Given passage:
%%

Plaintiff alleges Defendants’ conduct as alleged above, in 1) denying medically necessary treatment without conducting a full, fair, and thorough investigation, 2) using software interfaces for utilization review nurses and utilization review physicians that ensure that its reviewers will not conduct full, fair, and thorough investigations, 3) incentivizing its reviewers to deny medically necessary care, and 4) undermining its formal contractual promises of covered treatment through its negotiations and funding of defendant medical group, which necessarily limit and frustrate members’ access to timely medically necessary treatment, constitutes acts of unfair, unlawful, misleading, and fraudulent business practices as set forth in Business & Professions Code section 17200 et seq.  (Complaint ¶37.)
          Plaintiff alleges on information and belief that Defendants employ these policies and practices to further their own financial interests at the expense of its members’ health and wellbeing.  (Complaint ¶38.)

Plaintiff alleges she has suffered injury in fact and has lost money or property as the result of Defendants’ conduct in that she was not provided the coverage promised under her health care policy despite paying premiums.  (Complaint ¶39.)  Plaintiff respectfully requests that the Court order restitution and any equitable relief deemed necessary by the Court including injunctive relief to stop Blue Cross’ and Moving Defendant’s wrongful practices.  (Complaint ¶39.)

%%

Problem: From the passage on the plaintiff's allegations, list every adjective used to describe the business practices that the defendants' conduct is said to constitute.

Stored items:
%%

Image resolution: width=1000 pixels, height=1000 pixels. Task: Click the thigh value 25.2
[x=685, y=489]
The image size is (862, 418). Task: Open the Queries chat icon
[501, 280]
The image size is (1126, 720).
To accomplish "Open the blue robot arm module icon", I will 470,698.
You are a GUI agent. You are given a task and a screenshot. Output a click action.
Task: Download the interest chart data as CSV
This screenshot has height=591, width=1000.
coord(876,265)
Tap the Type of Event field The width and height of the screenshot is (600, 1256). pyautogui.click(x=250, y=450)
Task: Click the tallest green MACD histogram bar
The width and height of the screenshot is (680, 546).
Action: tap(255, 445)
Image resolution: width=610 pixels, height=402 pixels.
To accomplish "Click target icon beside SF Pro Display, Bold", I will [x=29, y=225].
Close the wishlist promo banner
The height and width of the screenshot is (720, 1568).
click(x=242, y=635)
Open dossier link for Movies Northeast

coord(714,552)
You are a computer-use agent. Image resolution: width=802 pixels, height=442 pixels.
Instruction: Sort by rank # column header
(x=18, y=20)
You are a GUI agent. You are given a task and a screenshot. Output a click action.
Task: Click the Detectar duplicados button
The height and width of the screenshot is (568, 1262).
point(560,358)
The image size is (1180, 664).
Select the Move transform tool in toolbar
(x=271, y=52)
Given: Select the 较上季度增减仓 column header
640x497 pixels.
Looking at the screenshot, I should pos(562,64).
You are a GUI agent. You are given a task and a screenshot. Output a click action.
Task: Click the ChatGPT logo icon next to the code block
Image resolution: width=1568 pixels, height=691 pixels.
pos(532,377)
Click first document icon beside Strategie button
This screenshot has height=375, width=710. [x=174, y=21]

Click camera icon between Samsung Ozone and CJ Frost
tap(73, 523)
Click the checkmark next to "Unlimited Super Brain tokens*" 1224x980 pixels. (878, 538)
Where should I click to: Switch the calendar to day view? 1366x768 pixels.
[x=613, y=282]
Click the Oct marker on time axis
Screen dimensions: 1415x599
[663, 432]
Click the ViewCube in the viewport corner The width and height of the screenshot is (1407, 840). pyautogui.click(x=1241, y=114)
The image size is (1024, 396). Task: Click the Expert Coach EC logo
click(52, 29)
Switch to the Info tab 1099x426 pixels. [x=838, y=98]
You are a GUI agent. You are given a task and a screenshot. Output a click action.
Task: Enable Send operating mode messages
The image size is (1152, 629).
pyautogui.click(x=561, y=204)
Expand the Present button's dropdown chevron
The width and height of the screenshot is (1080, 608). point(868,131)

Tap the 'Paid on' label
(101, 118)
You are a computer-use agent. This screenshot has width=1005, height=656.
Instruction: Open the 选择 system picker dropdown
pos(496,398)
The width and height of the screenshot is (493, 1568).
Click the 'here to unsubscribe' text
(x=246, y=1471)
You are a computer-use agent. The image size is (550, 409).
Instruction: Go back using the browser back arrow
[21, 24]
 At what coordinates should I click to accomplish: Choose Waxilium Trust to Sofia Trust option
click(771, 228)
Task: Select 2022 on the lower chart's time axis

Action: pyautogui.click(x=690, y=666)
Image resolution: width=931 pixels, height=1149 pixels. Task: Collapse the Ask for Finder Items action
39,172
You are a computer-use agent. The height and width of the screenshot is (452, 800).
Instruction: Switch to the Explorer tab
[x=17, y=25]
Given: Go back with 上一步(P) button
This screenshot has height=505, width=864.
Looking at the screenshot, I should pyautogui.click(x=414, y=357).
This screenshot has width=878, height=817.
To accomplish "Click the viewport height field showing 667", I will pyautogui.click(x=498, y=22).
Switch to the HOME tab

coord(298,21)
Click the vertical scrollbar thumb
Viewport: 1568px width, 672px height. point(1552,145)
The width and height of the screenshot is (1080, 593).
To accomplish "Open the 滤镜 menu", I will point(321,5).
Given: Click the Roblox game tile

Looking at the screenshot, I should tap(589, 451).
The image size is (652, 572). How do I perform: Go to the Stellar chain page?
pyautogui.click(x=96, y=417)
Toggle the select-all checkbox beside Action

%%

Written response: unfair, unlawful, misleading, fraudulent